Sunday, February 23, 2014

Medawar/GreatRecession/Awesomest

Today I read the first fifty pages of Mardi Oakley Medawar’s 1998 novel Death at Rainy MountainMedawar is a novelist of Cherokee descent whose novels (usually written with some relation to the mystery genre) are set among the Kiowa and Crow tribes. Rainy Mountain is told from the perspective of Tay-bodal, for two reasons. First, Tay-bodal is an eccentric figure within the tribe and is therefore regarded as something of an outsider. Tay-bodal’s outsider status resonates with the marginality of the detective figure in much detective fiction, making such figures part of their culture and yet distant from it at the same time. Second, Tay-bodal is a healer, and as such evokes the image of the detective as the doctor of his or her society, tending to its wounds and bringing healing and restoration to a culture wounded by acts of violence.

I also read the next fifty pages of The Great Recession in Fiction, Film, and Television. In “Latino Liminality, Exclusion, and Erasure in Great Recession Television: The Case of Treme and Friday Night Lights,” Charli Valdez argues that despite the very real impact of the Great Recession on Latinos, recent US television drama has not responded to this impact by producing complex and nuanced portrayals of Latino characters. Jesseca Cornelson, in “Master, Servants, and the Effaced Middle Classes of Downton Abbey, The Dark Knight Rises, and Falling Skies,” argues that the Great Recession’s impact on social classes has been depicted in various ways in televisual bust culture, principally in the form of nostalgia for more traditional versions of class structure, or more progressive imaginings of reworked class identities. While this blog was on hiatus due to my recent hospitalization, I watched a lot of reality television, and was therefore particularly engaged by Daniel Mrozowski’s essay, “From Hoarders to Pickers: Salvage Aesthetics and Reality Television in The Great Recession.” I was very persuaded by his argument that reality shows about hoarding are attempts to “understand the specific pressures placed on the relationships between people and their possessions by the Great Recession.”

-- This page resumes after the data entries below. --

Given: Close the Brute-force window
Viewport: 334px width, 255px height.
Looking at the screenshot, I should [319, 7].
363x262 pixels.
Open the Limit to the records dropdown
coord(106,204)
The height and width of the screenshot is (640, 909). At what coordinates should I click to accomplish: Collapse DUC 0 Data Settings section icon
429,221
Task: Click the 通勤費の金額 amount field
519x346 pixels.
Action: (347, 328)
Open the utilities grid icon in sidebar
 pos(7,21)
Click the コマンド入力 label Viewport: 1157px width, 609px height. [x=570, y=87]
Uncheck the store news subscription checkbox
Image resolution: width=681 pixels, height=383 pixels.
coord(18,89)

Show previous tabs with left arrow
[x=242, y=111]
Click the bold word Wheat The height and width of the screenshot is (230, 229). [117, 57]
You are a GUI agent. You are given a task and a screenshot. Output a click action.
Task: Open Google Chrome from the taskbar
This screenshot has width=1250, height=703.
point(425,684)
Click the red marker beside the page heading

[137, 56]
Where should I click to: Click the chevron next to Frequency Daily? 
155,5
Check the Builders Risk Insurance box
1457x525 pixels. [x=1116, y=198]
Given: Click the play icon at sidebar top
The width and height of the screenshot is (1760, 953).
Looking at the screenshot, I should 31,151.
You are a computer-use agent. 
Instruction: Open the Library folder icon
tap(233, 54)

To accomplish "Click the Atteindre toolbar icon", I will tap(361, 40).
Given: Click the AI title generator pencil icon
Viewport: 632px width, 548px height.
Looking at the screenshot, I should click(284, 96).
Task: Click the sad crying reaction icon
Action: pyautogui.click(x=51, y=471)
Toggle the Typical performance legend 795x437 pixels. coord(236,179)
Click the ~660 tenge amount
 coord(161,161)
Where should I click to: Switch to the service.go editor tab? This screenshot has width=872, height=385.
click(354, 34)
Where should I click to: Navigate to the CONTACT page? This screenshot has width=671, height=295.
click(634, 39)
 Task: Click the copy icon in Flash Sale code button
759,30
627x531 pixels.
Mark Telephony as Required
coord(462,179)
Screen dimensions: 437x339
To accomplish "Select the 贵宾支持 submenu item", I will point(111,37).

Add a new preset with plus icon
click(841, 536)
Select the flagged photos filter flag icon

I confess that as I’m recuperating from my recent stay in hospital, I wanted to watch something that wouldn’t tax me too much. However, I clearly sold myself short in choosing The Legend of Awesomest Maximusa 2011 National Lampoon movie that is a thoroughly awful and bizarre mash-up of Gladiator and 300. Both of these films provide much material for a good spoof, but Awesomest isn’t it. To call it college humor would be to insult the intelligence of even the most puerile college student and really its only interesting feature is to spot the D-list and/or fading celebrities in the cast, such as Kristanna Loken (the memorable terminator in Terminator 3: Rise of the Machines) and, saddest of all, Rip Torn, who deserves so much better than this.